• Exercise brief: Copy out the data below verbatim, beginning with the line that contains "The height and" and continuing through the final line of the data. Omit the pictures from your copy.

[start]

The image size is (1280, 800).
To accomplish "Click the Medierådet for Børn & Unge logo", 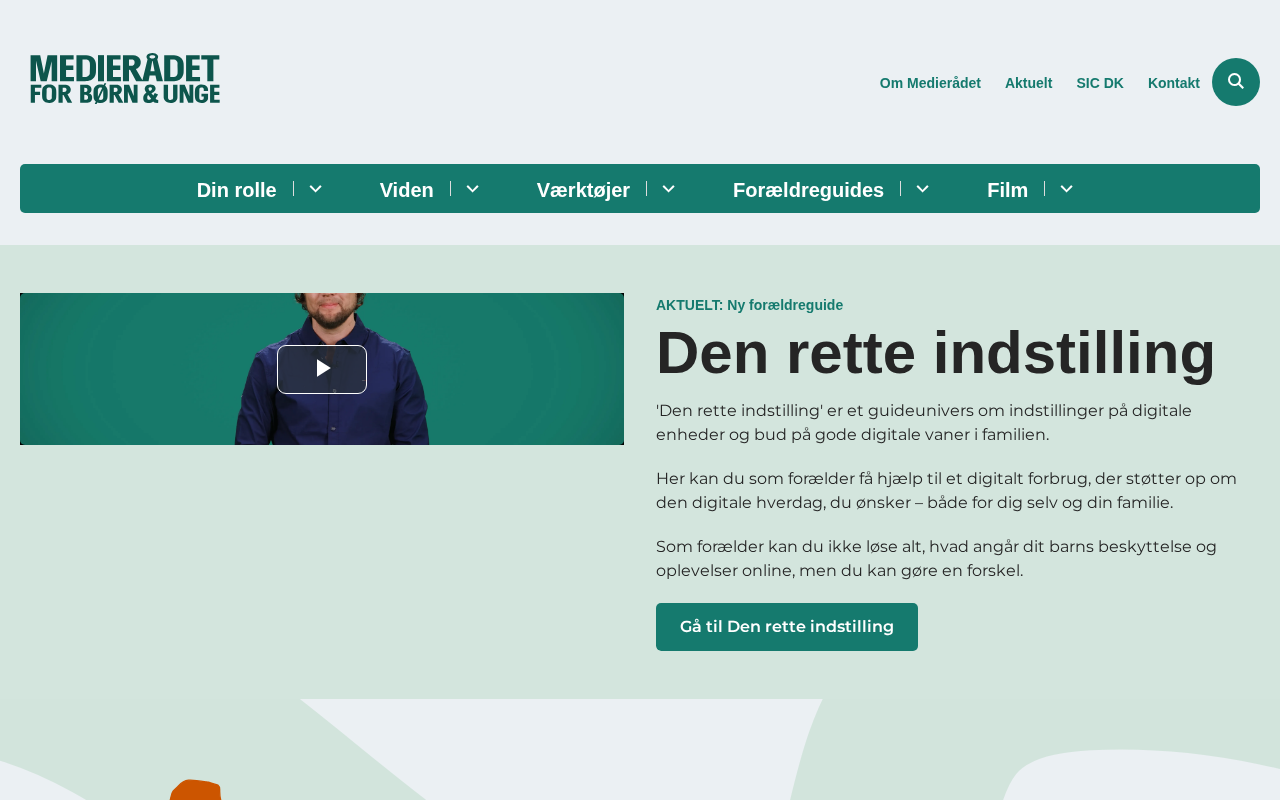I will pos(125,79).
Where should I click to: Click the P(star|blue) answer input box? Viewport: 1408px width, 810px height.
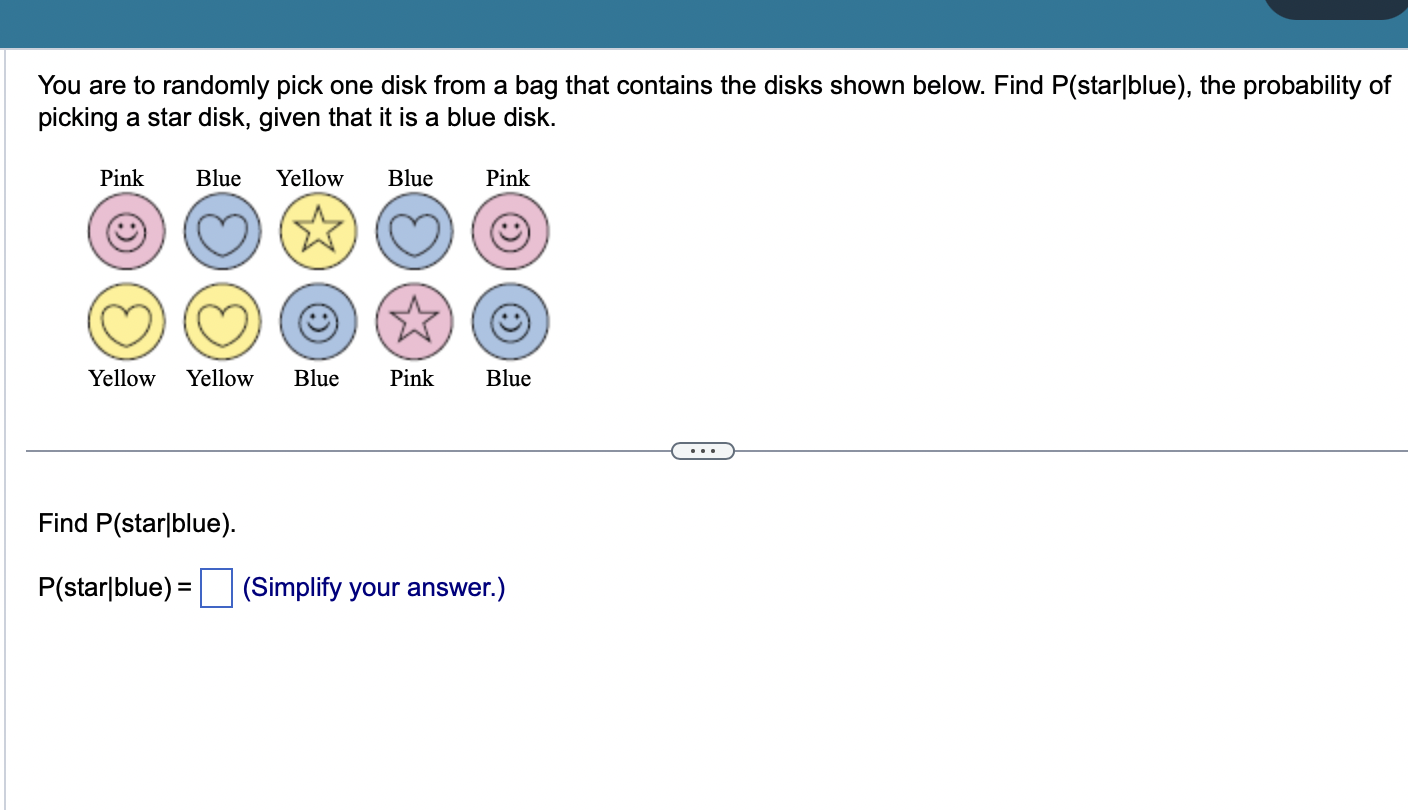(216, 588)
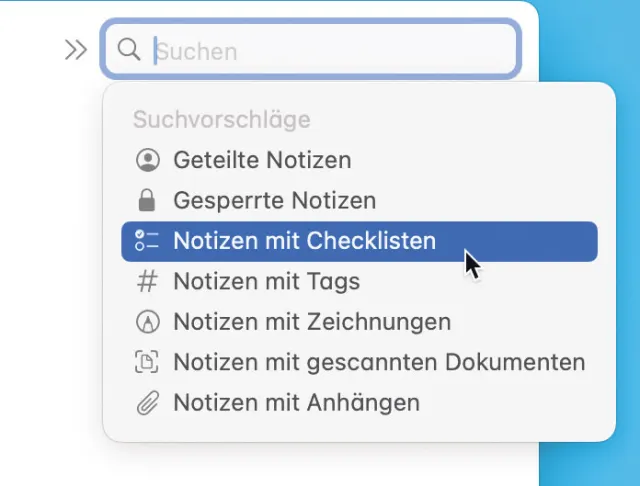Click the drawing pencil circle icon
This screenshot has width=640, height=486.
click(147, 322)
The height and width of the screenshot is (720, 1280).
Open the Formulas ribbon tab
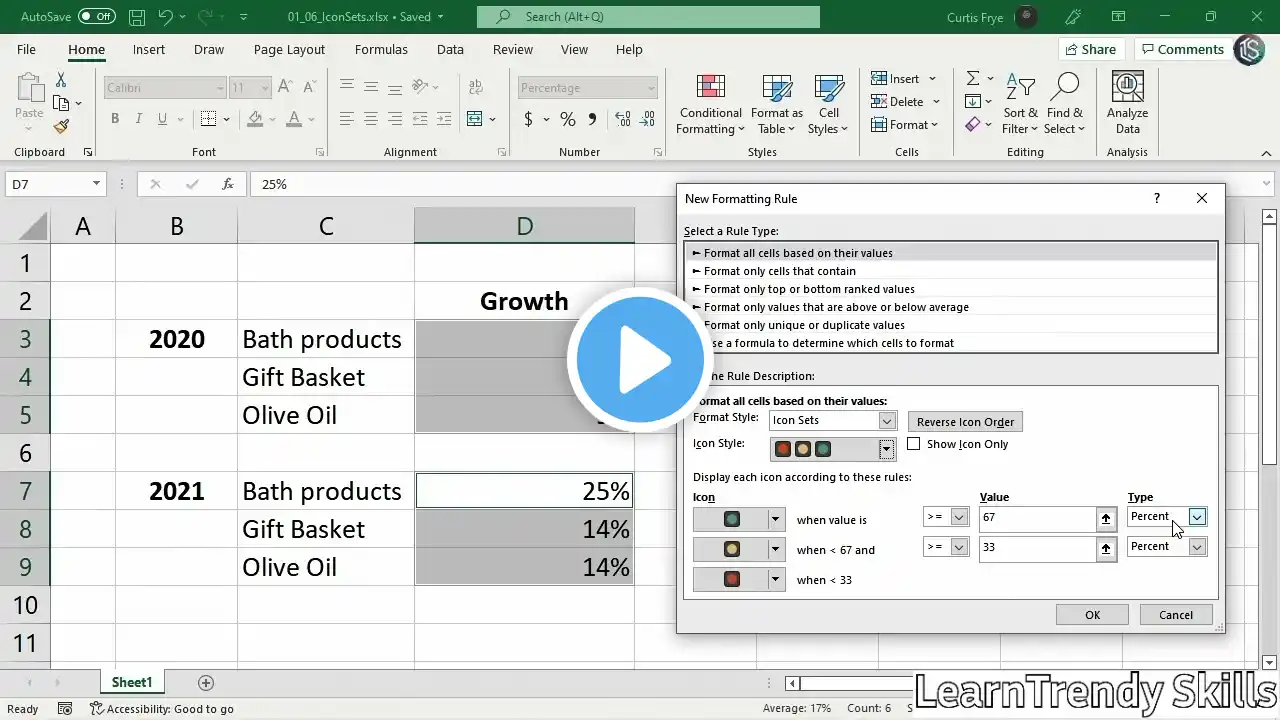pos(381,49)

[end]

• Task answer:
The height and width of the screenshot is (720, 1280).
Open the Formulas ribbon tab
pos(381,49)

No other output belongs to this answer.